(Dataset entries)
+++
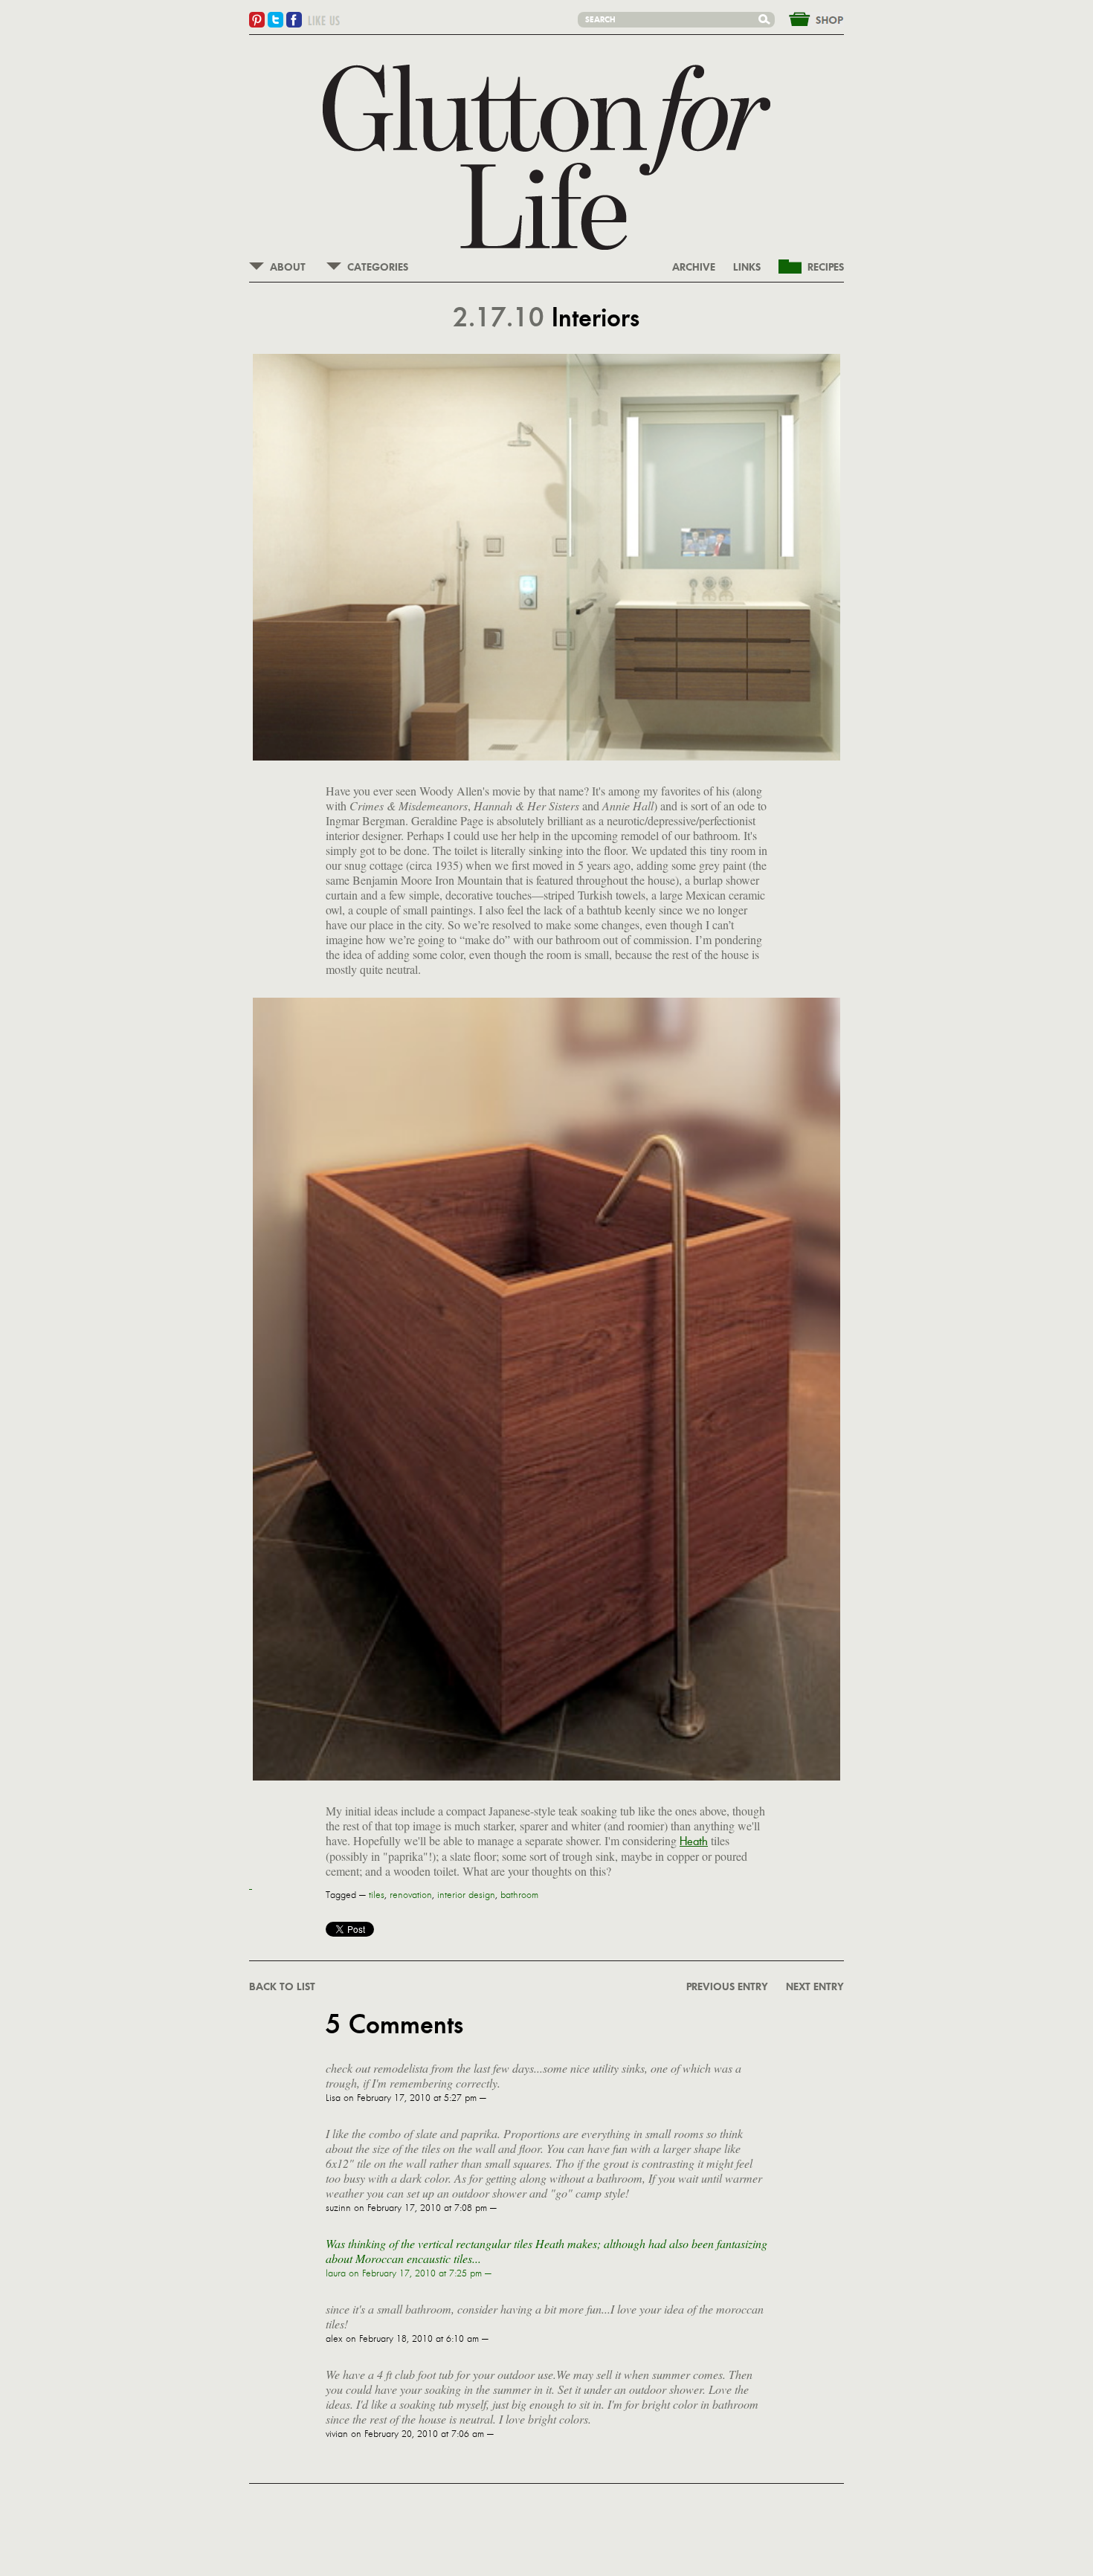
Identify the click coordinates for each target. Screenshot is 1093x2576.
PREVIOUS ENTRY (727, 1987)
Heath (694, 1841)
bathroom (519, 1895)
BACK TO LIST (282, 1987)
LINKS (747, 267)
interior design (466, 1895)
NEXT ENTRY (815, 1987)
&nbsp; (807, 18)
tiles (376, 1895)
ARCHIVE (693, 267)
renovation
+++
(Work order): All lines from the one with "interior design (466, 1895)" through the end of the records need to be copied exactly, and no other lines.

(Exercise solution):
interior design (466, 1895)
NEXT ENTRY (815, 1987)
&nbsp; (807, 18)
tiles (376, 1895)
ARCHIVE (693, 267)
renovation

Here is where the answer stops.